Monday, July 2, 2012

Bless This Home



This blog post is being written directly on the heals of the 10 members of the First Presbyterian Church of Colorado Springs (and that number is likely about to climb), and and subsequent to the loss of the 342 (and that number is also likely to climb) homes of the members of the Colorado Springs community that have recently lost their homes in the Waldo Canyon Fires.

The concept of - "Home" is a fundamental human need and concern.  The number of cliche's and pithy aphorisms that surround the medium of "home" are endless.  To list a couple of well worn ones; "home is where the heart is," "home is where you hang your hat," "hearth and home," "home sweet home," "home, home on the range," (maybe that one is a bridge too far).  And yet, even though these concepts have become cliches, we all recognize home as a place of great significance in our lives.  Home is more than a house, it is a place of mooring and hermitage.  Home is more than a place, or a space, it is a dream, and a returning, a memory, and a place to build memories.

The founding fathers of our country, we should hasten to add on this fourth of July weekend, had originally allotted the primary three fundamental freedoms as not, "life, liberty and the pursuit of happiness," but, "life, liberty, and the pursuit of property."  The basic concept, smelted from the embers of the great enlightenment, were that human beings needed property in order to have a core sense of self.

Jesus also recognized the concept of home.  Jesus' true childhood house (we should distinguish the word house from the word home at this point) was in Nazareth.  But, as the Bible tells us, Nazareth was not a home, as Jesus was very much a prophet "without honor," there - he was not welcome.  Jesus' real home was the tiny little hovel of Peter and Andrew's mother-in-law's house in Capernaum.  Jesus loved that place! He returned to it again and again and again in his life.  He performed one of his first miracles in that home, healing Peter's mother-in-law.  And just after that, Jesus healed hundreds of broken people, well into the night in Capernaum, from that home's front porch.  When Jesus was resurrected from the dead, on the third day, the Bible tells us that Jesus revealed himself to the women in the garden, and then, he bee-lined it to Galilee (I assume to Peter's mother-in-law's house in Capernaum) to be back in his - home.
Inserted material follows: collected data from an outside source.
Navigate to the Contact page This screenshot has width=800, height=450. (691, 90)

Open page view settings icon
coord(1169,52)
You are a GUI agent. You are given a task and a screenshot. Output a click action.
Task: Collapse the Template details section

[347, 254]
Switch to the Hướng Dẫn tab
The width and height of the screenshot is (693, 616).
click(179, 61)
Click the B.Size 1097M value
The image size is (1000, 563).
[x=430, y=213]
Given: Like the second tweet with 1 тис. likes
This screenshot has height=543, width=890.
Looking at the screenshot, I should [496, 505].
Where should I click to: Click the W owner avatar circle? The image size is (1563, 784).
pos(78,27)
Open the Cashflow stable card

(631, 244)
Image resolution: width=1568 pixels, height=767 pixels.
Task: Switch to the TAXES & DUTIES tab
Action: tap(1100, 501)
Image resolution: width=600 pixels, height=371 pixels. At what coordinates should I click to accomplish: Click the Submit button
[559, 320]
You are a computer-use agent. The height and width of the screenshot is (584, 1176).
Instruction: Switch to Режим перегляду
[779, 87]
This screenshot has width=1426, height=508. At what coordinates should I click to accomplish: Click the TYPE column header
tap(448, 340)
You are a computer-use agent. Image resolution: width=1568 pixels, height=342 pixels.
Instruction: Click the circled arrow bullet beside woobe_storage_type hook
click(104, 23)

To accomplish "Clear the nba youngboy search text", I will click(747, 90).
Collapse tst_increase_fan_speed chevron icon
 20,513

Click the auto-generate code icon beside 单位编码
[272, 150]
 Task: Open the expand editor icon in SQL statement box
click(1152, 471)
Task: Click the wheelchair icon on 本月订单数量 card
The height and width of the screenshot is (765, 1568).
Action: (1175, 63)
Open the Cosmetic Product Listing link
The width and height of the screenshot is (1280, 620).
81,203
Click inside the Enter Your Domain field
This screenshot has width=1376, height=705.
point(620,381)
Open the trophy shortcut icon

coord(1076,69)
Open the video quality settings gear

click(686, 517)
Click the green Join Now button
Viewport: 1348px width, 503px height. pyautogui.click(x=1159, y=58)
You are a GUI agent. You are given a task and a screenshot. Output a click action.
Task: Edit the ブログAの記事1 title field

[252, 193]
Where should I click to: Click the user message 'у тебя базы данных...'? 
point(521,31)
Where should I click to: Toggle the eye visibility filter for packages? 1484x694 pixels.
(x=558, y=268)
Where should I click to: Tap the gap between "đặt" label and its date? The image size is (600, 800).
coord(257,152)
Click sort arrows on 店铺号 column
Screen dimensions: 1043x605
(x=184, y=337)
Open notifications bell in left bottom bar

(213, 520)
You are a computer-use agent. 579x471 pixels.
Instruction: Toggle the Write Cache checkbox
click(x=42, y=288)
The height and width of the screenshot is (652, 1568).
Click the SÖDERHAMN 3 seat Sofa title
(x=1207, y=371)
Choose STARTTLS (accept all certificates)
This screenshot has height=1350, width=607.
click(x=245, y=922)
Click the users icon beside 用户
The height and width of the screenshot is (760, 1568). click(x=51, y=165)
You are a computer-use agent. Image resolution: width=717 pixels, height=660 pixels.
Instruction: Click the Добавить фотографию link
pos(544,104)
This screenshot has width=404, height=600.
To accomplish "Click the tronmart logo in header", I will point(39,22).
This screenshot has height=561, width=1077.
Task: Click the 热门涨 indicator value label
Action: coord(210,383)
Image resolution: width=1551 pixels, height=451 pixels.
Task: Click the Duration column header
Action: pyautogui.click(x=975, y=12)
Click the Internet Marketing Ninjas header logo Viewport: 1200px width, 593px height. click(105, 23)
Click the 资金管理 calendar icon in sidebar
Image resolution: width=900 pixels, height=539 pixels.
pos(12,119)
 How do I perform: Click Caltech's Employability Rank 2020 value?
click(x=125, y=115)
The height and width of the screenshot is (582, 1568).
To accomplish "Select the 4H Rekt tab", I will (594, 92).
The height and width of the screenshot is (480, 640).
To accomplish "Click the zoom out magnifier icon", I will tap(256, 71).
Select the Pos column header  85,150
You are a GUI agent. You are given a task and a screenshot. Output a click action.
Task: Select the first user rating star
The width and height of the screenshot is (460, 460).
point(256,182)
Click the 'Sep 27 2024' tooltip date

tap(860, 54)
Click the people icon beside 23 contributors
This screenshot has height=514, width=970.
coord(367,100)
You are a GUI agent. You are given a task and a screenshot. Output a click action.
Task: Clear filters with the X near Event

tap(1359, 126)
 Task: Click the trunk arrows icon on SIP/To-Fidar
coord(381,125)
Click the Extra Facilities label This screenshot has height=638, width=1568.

So, what can we say to those who have lost homes this past week, here in Colorado Springs.  First, that we are very, very sorry that you have to go through this terrible time.  No words will be able to replace or even comfort that lost reality in your life.  Second, God did not cause these fires, and God has not caused your home to burn down because of anything you did in your life.  Terrible occurrences just happen in this life, as Jesus reminds us, when he says, "The sun shines on the just and the unjust and the rain falls on the just and the unjust."  Most important, remember, that home is not a place, or a space, but it is a concept, it is a dream, it is a conscious state of mind.  Though you may have lost a place that functioned as a "home" for you, and I do not want to even begin to dimish the significance of that place, - "home" is actually much bigger than that.

Home is Camelot!  And Camelot is a dream, that is a reality, and yet it is ineffable!

I am praying with you, whatever "home" is for you, and however it may have been singed or burned.  I am praying that God will moor you once again to his real home - which is eternal - and with us in this time and place.